◆ **Exercise objective**:
Consider the entries below. Count the lines holding the string "will" and state the number only.
* * * * *
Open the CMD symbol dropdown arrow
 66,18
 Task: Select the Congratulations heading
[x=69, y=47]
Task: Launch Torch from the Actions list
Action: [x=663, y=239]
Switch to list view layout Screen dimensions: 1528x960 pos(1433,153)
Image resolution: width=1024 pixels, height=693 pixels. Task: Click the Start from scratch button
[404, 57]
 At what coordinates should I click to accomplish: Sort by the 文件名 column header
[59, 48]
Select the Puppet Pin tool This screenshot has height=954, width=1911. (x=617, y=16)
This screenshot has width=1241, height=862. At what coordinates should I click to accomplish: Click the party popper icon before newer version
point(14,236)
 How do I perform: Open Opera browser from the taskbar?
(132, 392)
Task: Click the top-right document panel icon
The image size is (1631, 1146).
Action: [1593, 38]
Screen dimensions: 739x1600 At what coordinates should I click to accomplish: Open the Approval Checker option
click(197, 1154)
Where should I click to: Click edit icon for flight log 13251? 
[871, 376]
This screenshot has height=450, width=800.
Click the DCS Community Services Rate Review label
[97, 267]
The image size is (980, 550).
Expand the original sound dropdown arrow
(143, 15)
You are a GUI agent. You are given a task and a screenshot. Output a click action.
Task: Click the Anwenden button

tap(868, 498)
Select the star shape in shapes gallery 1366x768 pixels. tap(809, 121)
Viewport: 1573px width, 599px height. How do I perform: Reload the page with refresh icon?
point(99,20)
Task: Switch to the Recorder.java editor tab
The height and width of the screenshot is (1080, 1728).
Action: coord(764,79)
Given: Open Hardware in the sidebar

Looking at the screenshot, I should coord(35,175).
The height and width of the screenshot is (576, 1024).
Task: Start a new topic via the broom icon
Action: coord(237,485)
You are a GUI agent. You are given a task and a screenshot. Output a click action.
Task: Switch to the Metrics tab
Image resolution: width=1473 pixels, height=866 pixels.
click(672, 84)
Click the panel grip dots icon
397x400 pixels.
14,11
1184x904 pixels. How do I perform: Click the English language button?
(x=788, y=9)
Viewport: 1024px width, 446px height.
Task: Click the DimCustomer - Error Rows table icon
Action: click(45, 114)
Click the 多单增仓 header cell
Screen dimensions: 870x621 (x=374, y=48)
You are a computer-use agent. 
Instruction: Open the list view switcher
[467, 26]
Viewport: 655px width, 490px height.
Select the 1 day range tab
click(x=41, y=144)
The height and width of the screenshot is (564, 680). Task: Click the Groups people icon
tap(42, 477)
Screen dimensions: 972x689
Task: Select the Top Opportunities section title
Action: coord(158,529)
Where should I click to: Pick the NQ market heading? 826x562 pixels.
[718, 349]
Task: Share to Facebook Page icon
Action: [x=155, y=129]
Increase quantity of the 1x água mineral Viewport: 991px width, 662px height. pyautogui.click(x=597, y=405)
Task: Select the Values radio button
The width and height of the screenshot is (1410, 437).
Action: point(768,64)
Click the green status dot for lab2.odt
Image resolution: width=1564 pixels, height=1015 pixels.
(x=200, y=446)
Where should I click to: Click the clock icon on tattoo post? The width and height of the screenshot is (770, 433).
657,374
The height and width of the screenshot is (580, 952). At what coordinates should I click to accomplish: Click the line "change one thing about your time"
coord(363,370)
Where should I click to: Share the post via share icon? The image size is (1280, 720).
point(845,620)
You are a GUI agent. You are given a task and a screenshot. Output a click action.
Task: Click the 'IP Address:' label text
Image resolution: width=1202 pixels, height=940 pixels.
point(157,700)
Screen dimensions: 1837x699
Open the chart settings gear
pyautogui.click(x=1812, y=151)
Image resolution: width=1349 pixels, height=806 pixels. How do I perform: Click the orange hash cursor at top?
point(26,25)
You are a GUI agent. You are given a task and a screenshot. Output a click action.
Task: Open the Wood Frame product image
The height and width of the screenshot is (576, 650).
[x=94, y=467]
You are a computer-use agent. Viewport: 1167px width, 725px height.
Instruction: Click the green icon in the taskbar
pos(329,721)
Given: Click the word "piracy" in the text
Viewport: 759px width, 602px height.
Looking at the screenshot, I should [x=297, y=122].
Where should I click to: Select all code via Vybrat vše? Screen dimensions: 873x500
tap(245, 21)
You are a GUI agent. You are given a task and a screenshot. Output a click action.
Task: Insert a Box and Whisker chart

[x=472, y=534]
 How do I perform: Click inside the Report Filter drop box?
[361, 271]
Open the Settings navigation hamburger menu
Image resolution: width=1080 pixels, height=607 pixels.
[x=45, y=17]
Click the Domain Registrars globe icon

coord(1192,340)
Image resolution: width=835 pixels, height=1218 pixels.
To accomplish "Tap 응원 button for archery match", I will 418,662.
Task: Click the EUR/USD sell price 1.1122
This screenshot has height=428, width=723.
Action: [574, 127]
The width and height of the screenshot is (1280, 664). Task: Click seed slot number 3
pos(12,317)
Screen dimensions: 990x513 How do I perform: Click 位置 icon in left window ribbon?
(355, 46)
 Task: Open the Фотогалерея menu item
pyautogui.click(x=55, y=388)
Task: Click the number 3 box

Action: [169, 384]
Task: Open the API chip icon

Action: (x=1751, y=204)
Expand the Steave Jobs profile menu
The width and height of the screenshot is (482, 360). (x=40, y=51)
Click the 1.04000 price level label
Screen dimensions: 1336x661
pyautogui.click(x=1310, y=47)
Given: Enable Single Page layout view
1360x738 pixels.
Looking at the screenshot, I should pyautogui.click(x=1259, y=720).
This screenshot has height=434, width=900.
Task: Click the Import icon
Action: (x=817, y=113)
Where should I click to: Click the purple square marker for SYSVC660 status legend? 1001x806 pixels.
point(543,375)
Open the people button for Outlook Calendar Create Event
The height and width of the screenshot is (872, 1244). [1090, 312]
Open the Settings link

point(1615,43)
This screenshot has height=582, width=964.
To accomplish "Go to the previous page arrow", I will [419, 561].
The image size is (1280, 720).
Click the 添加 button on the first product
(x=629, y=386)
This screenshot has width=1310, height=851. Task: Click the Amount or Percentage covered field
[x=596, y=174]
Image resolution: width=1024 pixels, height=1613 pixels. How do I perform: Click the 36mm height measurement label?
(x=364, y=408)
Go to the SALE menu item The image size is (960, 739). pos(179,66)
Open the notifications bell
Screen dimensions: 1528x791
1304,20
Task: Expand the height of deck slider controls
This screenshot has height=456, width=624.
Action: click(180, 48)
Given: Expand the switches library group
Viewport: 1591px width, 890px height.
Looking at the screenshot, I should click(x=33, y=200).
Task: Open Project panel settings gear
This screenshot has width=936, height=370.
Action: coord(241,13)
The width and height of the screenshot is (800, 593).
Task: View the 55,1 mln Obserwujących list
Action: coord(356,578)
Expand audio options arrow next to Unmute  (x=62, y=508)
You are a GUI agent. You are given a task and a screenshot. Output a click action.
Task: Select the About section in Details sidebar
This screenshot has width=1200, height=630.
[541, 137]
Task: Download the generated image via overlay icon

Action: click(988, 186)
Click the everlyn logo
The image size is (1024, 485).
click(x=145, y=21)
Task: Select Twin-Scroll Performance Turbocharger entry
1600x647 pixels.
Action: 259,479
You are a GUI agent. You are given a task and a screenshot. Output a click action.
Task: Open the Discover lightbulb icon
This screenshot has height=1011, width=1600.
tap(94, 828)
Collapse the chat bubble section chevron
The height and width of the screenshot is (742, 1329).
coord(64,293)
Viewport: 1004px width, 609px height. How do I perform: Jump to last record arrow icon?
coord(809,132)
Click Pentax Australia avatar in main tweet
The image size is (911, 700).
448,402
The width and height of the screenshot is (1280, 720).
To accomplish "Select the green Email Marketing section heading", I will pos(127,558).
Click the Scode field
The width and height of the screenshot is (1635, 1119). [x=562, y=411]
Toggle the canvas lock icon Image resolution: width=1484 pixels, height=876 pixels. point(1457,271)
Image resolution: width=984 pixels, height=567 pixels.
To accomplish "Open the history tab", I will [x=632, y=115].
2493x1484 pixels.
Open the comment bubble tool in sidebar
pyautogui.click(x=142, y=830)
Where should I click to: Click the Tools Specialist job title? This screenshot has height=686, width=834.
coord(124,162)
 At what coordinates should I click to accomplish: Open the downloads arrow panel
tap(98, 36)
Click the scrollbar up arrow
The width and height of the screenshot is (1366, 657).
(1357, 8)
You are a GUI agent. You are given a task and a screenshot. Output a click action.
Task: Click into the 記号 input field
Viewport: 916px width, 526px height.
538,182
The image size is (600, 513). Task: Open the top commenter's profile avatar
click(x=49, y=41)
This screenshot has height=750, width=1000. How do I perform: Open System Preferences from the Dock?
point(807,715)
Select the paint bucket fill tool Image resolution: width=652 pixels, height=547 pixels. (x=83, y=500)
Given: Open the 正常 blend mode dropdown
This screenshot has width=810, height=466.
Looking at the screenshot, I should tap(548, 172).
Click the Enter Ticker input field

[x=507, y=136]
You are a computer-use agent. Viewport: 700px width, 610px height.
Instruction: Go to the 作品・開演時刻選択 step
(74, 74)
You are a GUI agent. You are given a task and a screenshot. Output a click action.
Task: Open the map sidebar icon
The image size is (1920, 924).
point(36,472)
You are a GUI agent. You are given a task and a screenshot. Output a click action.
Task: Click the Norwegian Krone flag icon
* * * * *
◆ **Answer to the exercise**:
4